Work order » Every entry, exactly as given, must be retyped.

Dataset entries »
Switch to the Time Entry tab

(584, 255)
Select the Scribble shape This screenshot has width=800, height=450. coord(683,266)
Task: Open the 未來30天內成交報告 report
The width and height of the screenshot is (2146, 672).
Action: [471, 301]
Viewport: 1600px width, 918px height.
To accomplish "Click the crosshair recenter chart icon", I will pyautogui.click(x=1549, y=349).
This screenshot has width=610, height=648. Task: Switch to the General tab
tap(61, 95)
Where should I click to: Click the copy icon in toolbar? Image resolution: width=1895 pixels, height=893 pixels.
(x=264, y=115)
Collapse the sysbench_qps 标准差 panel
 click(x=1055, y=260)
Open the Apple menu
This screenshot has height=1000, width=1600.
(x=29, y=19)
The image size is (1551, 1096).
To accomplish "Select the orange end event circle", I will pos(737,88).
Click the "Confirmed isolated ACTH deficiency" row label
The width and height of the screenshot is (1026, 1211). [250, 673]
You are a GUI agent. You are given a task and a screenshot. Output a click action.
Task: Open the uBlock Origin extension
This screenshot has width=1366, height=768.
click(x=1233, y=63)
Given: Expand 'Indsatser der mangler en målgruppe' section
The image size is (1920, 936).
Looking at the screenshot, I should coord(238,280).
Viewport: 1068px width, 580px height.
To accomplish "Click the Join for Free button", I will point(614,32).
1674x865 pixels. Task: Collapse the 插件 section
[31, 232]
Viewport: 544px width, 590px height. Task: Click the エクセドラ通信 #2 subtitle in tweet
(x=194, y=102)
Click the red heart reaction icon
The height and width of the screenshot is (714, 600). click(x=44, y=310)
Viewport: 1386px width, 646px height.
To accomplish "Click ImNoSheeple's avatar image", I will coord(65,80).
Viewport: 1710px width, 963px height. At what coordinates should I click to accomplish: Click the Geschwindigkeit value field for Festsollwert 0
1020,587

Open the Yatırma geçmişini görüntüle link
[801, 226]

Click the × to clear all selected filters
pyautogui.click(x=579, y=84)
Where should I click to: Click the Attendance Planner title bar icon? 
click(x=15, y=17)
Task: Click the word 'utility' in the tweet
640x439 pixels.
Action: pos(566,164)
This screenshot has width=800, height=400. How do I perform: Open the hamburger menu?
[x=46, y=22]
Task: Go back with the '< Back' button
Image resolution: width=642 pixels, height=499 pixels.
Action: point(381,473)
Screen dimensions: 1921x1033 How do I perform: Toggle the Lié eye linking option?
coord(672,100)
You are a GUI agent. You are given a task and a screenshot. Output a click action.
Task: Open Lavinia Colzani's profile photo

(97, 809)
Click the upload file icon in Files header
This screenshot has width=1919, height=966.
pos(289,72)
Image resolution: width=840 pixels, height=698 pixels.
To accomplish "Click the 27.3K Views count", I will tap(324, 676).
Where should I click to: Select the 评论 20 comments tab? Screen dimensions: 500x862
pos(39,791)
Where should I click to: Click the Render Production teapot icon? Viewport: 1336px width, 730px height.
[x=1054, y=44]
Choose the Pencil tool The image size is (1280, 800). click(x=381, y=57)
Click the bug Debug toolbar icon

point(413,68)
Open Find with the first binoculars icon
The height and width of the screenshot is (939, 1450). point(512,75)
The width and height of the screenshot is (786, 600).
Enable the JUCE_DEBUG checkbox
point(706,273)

Response to this exercise »
Switch to the Time Entry tab

(584, 255)
Select the Scribble shape This screenshot has width=800, height=450. coord(683,266)
Task: Open the 未來30天內成交報告 report
The width and height of the screenshot is (2146, 672).
Action: [471, 301]
Viewport: 1600px width, 918px height.
To accomplish "Click the crosshair recenter chart icon", I will pyautogui.click(x=1549, y=349).
This screenshot has width=610, height=648. Task: Switch to the General tab
tap(61, 95)
Where should I click to: Click the copy icon in toolbar? Image resolution: width=1895 pixels, height=893 pixels.
(x=264, y=115)
Collapse the sysbench_qps 标准差 panel
 click(x=1055, y=260)
Open the Apple menu
This screenshot has height=1000, width=1600.
(x=29, y=19)
The image size is (1551, 1096).
To accomplish "Select the orange end event circle", I will pos(737,88).
Click the "Confirmed isolated ACTH deficiency" row label
The width and height of the screenshot is (1026, 1211). [250, 673]
You are a GUI agent. You are given a task and a screenshot. Output a click action.
Task: Open the uBlock Origin extension
This screenshot has width=1366, height=768.
click(x=1233, y=63)
Given: Expand 'Indsatser der mangler en målgruppe' section
The image size is (1920, 936).
Looking at the screenshot, I should coord(238,280).
Viewport: 1068px width, 580px height.
To accomplish "Click the Join for Free button", I will point(614,32).
1674x865 pixels. Task: Collapse the 插件 section
[31, 232]
Viewport: 544px width, 590px height. Task: Click the エクセドラ通信 #2 subtitle in tweet
(x=194, y=102)
Click the red heart reaction icon
The height and width of the screenshot is (714, 600). click(x=44, y=310)
Viewport: 1386px width, 646px height.
To accomplish "Click ImNoSheeple's avatar image", I will coord(65,80).
Viewport: 1710px width, 963px height. At what coordinates should I click to accomplish: Click the Geschwindigkeit value field for Festsollwert 0
1020,587

Open the Yatırma geçmişini görüntüle link
[801, 226]

Click the × to clear all selected filters
pyautogui.click(x=579, y=84)
Where should I click to: Click the Attendance Planner title bar icon? 
click(x=15, y=17)
Task: Click the word 'utility' in the tweet
640x439 pixels.
Action: pos(566,164)
This screenshot has width=800, height=400. How do I perform: Open the hamburger menu?
[x=46, y=22]
Task: Go back with the '< Back' button
Image resolution: width=642 pixels, height=499 pixels.
Action: point(381,473)
Screen dimensions: 1921x1033 How do I perform: Toggle the Lié eye linking option?
coord(672,100)
You are a GUI agent. You are given a task and a screenshot. Output a click action.
Task: Open Lavinia Colzani's profile photo

(97, 809)
Click the upload file icon in Files header
This screenshot has width=1919, height=966.
pos(289,72)
Image resolution: width=840 pixels, height=698 pixels.
To accomplish "Click the 27.3K Views count", I will tap(324, 676).
Where should I click to: Select the 评论 20 comments tab? Screen dimensions: 500x862
pos(39,791)
Where should I click to: Click the Render Production teapot icon? Viewport: 1336px width, 730px height.
[x=1054, y=44]
Choose the Pencil tool The image size is (1280, 800). click(x=381, y=57)
Click the bug Debug toolbar icon

point(413,68)
Open Find with the first binoculars icon
The height and width of the screenshot is (939, 1450). point(512,75)
The width and height of the screenshot is (786, 600).
Enable the JUCE_DEBUG checkbox
point(706,273)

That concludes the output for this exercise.